L’Agglo de Perpignan veut ses « grappes d’entreprises »
Le conseil communautaire de Perpignan Méditerranée a accepté à l’unanimité, le 27 septembre, de répondre à l’appel à projet « grappe d’entreprises » lancé par l’Etat. Objectif du dispositif : renforcer la compétitivité des entreprises et dynamiser l’économie locale en s’appuyant sur la logique des réseaux d’entreprises. « Cet appel à projet initié par la Datar doit faciliter le regroupement d’entreprises d’un même secteur d’activité, à l’image des clusters, afin de constituer un vecteur de prospérité tant au niveau national qu’international » explique Romain Grau, élu en charge du développement économique. « Nous avons identifié trois filières : le nautisme, l’aéronautique et le multimédia-communication pour développer ces grappes d’entreprises. Pour cela, il nous faut, avant le 14 octobre, mettre en relation les entreprises intéressées, construire le projet puis le défendre auprès des instances » poursuit-il.
Une grappe autour d'EAS
L’Agglo espère voir se concrétiser une grappe d’entreprises aéronautique autour du spécialiste de la maintenance aéronautique, EAS (CA : 25 M€ , 280 salariés), qui pourrait s’appuyer sur le réseau d’entreprises existantes : Itema, ASR, AéroPyrénées, AéroMaintenance, l’Aéroclub du Roussillon… Du côté du pôle nautique (CA : 40 M€ et 500 emplois), ce sera autour du constructeur de catamarans Catana.

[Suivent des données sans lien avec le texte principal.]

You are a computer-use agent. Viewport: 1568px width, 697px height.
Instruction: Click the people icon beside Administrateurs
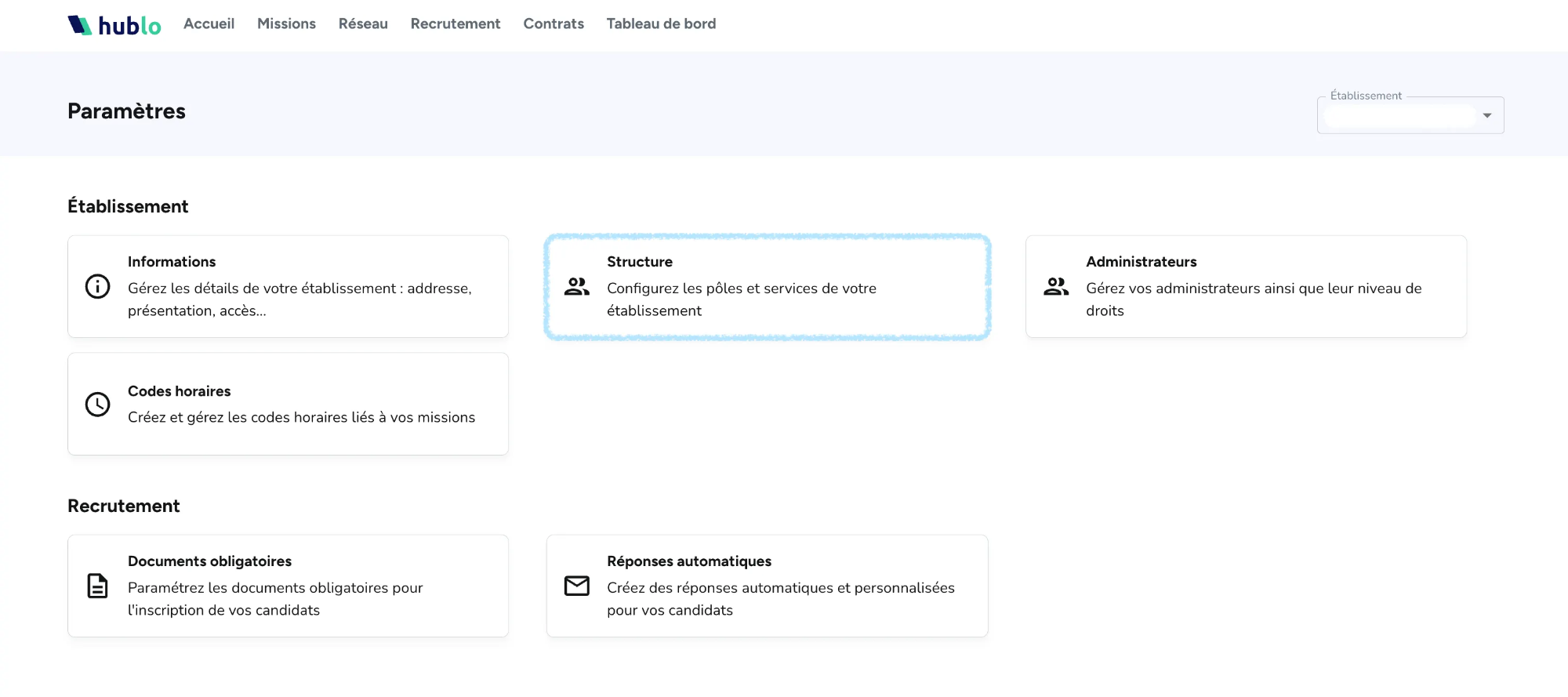[1055, 287]
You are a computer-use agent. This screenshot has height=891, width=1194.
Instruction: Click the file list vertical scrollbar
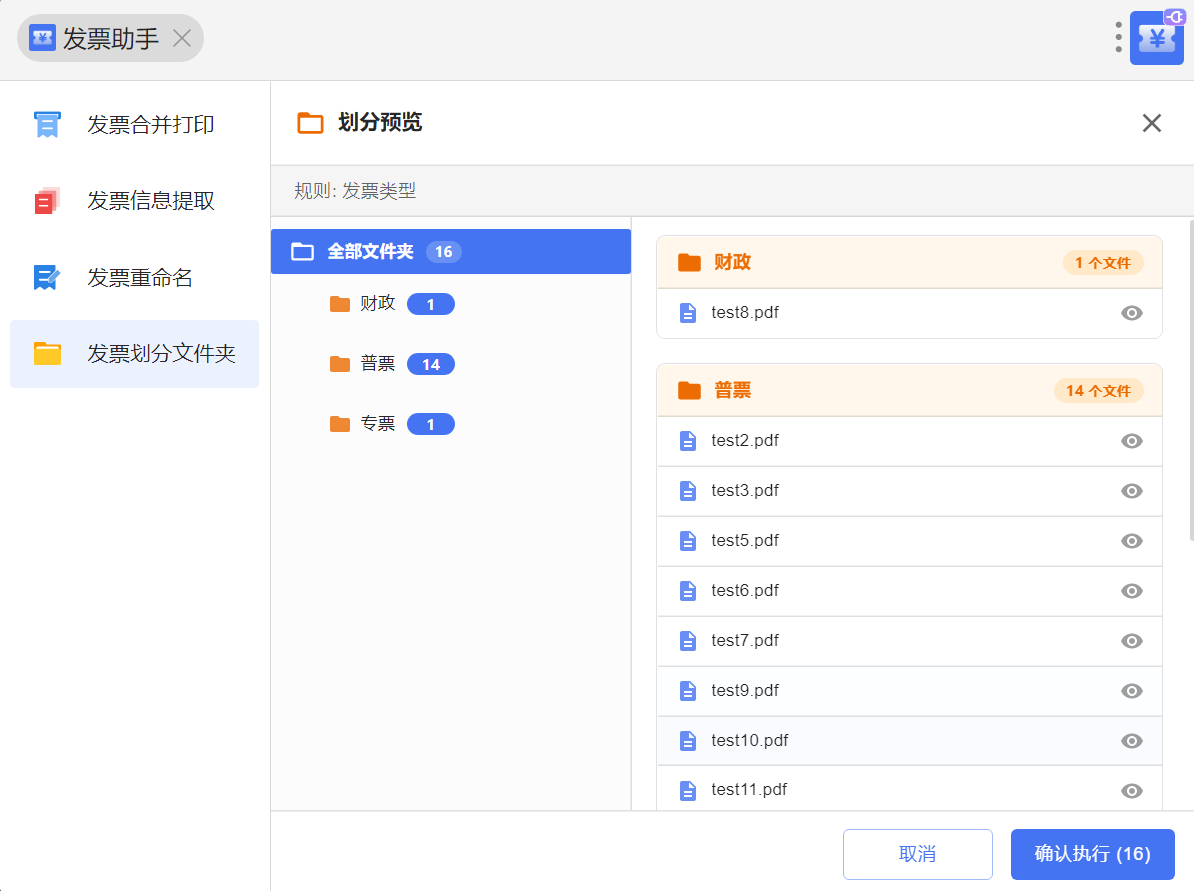click(1190, 380)
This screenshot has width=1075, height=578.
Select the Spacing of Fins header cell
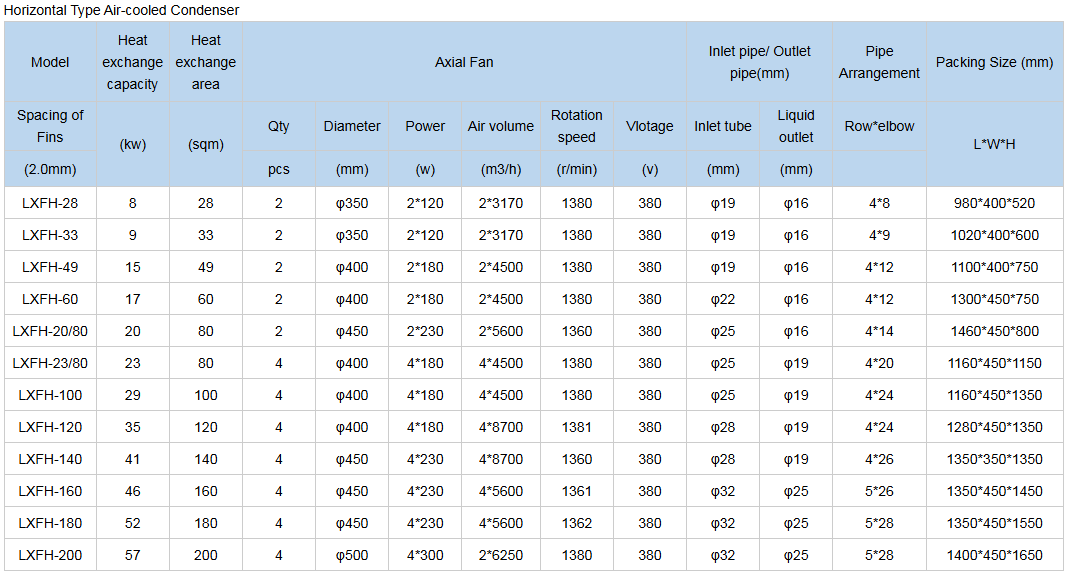pyautogui.click(x=50, y=126)
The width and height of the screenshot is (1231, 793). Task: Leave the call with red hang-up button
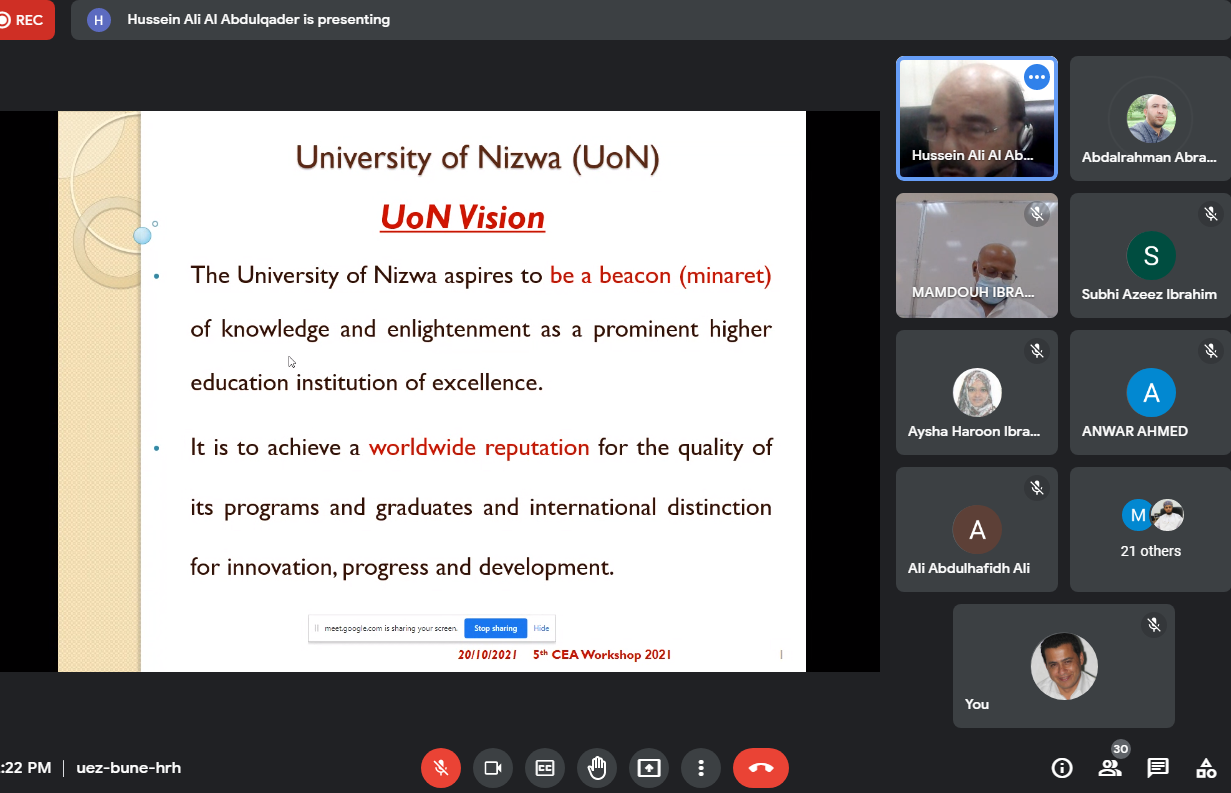click(x=761, y=768)
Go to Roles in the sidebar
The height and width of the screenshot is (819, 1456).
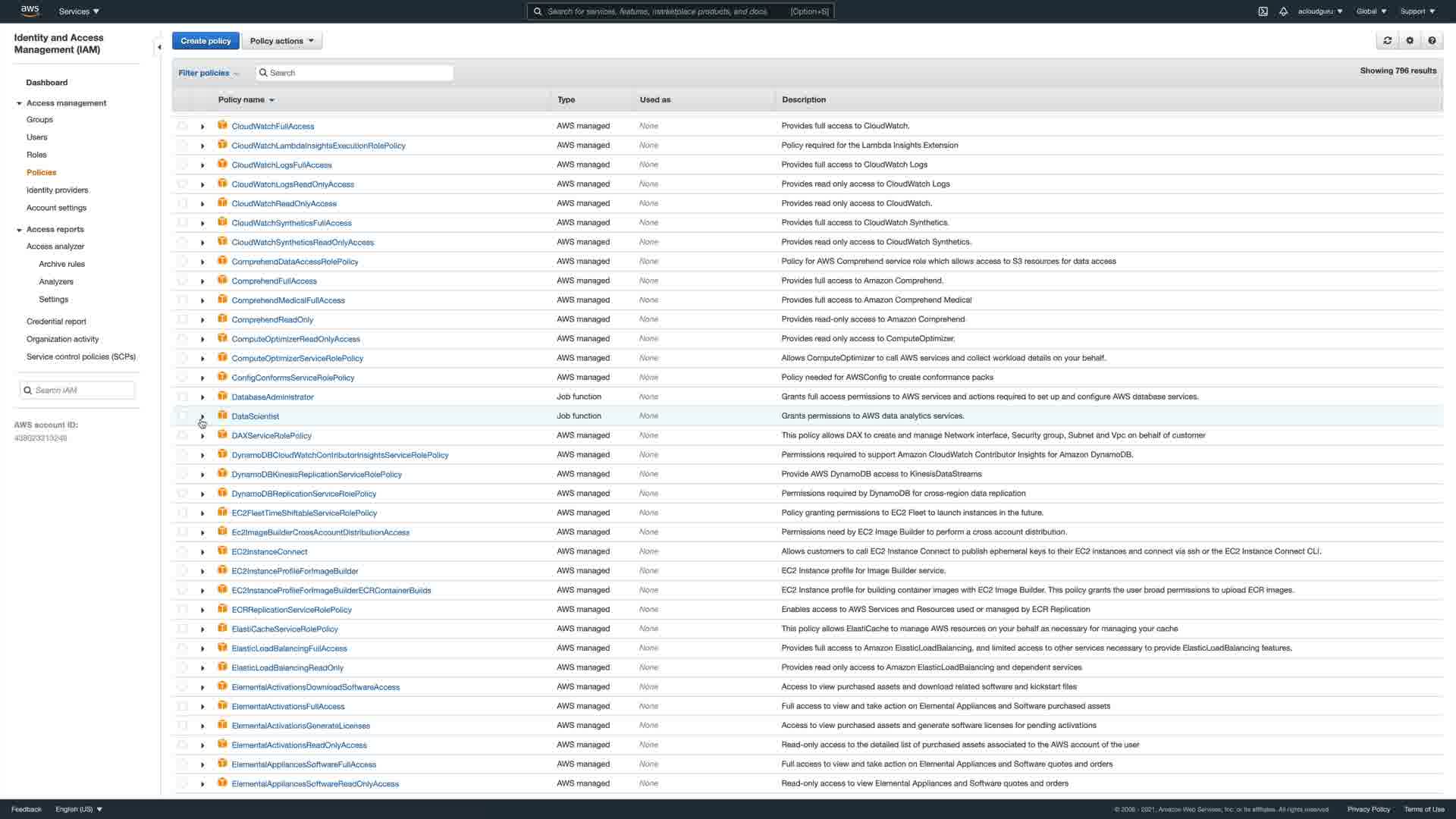(36, 155)
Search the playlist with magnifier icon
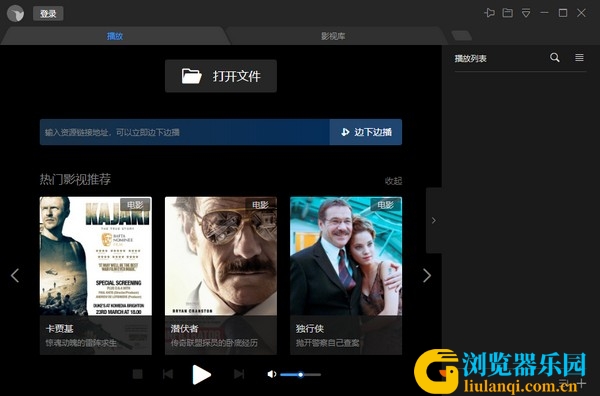The height and width of the screenshot is (396, 600). coord(554,58)
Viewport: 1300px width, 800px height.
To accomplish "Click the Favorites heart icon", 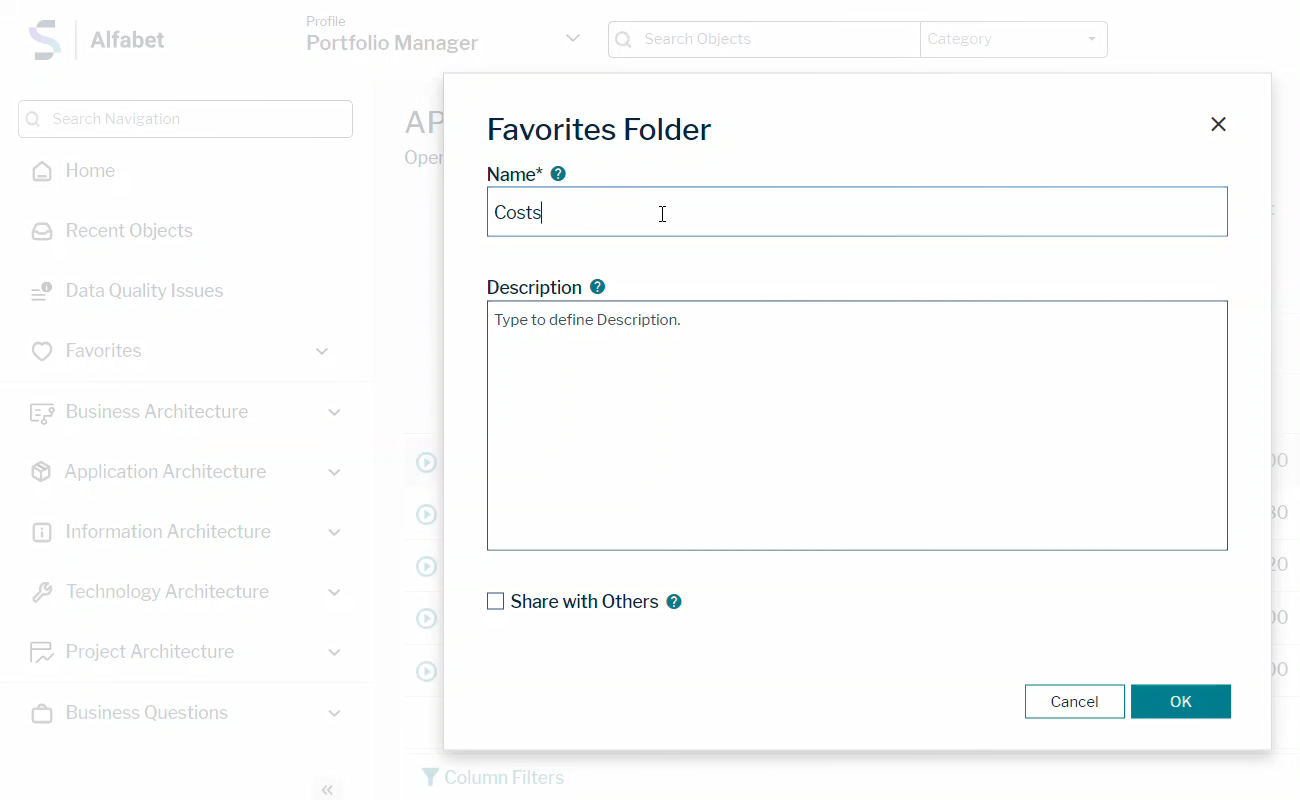I will (x=41, y=350).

L’intercommunalité vient de solliciter une aide Feder (1,9 M€) pour poursuivre l’aménagement du pôle nautique (plateforme, installations de carénage), un plus pour les entreprises du secteur. Enfin, s’agissant de la filière multimédia-communication, l’Agglo, qui souhaite se positionner sur l’économie de la connaissance, a identifié une filière émergente qui pourrait s’articuler autour de l’Institut de développement et d’enseignement multimédia (Idem), basée au Soler. L’Idem a déjà un projet à vocation transfrontalière, auquel sont associées plusieurs entreprises. À moyen terme, après la constitution de la grappe, la création d’une vitrine des savoir-faire pourrait être envisagé sur un site d’environ 11 000 m2 disponible à l’entrée de la commune.